David Sanborn has put a lot of miles on his trusty saxophone since the release of his first album in 1975. Now at age 64, with millions of albums sold and multiple Grammy Awards in hand, he has returned with his 25th studio album.
Only Everything, which will be released January 26, features Joey DeFrancesco on the Hammond B3 organ and drummer Steve Gadd on all eight tracks. Five tracks feature a brass section composed of tenor sax man Bob Malach, baritone sax player Frank Basile, trumpeter Tony Kadleck, and bass trombone player Mike Davis.

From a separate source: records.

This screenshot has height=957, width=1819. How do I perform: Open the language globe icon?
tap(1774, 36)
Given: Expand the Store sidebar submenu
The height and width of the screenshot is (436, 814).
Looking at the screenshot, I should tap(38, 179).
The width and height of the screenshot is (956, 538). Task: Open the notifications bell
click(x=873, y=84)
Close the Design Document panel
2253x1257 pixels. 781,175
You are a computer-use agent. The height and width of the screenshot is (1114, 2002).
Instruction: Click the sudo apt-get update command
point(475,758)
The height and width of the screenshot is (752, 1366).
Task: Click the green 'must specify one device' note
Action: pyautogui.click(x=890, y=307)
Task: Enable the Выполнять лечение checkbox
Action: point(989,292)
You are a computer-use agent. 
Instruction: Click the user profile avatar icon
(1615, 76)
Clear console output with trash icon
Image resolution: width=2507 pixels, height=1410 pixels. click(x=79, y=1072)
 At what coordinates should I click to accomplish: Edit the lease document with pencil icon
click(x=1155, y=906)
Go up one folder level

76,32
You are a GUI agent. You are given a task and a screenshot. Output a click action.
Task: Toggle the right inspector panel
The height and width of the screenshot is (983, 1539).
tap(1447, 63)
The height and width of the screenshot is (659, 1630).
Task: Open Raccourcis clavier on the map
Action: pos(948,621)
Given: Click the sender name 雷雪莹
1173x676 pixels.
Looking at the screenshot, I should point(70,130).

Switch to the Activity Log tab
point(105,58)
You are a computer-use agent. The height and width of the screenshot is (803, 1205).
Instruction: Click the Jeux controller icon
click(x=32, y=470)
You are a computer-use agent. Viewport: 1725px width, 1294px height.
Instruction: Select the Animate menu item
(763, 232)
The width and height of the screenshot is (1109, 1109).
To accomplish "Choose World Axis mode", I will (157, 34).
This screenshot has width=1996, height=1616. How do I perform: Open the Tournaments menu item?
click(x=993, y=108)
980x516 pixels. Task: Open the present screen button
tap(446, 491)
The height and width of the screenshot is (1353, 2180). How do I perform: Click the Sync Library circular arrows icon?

It is DeFrancesco’s organ work which lays the foundation for Sanborn’s saxophone improvisations. His sound is the instrumental constant and he proves to be a master technician who is the equal of Sanborn.
The sound is typical Sanborn, that of a modern jazz musician who explores pop, soul, rock, and rhythm & blues within that context.
The first three songs establish the rhythms and textures of the album. “The Peeper” is an old tune by Hank Crawford, who exerted a powerful influence upon Sanborn's playing style and career. The brass gives the track a joyful big band feel. “Hard Times,” written by the legendary Ray Charles, also benefits from the use of brass. “Only Everything (for Genevieve),” which was written for his granddaughter, has more of an old style jazz sound as Sanborn improvises notes and runs for eight minutes.
Two tracks contain guest vocalists. Joss Stone is featured on the old standard “Let The Good Times Roll.” She delivers a soulful and sensuous performance which takes his music in a different and interesting direction. Likewise James Taylor’s smooth voice provides a wonderful counterpoint for the old Ray Charles classic “Hallelujah, I Love Her So.”
Sanborn uses Miles Davis’ take of “Baby Won’t You Please Come Home” as a taking off point, adding brass that provides support for his eight minutes of sax explorations. The old Johnny Mercer blues ballad “Blues In The Night” and the stripped-down-to-basics “You’ve Changed” bring the album to a satisfying conclusion.
David Sanborn takes a few more chances than usual on this album, which is nice to see after 25 releases. Only Everything should please his legions of fans and possibly earn him a few new ones as well.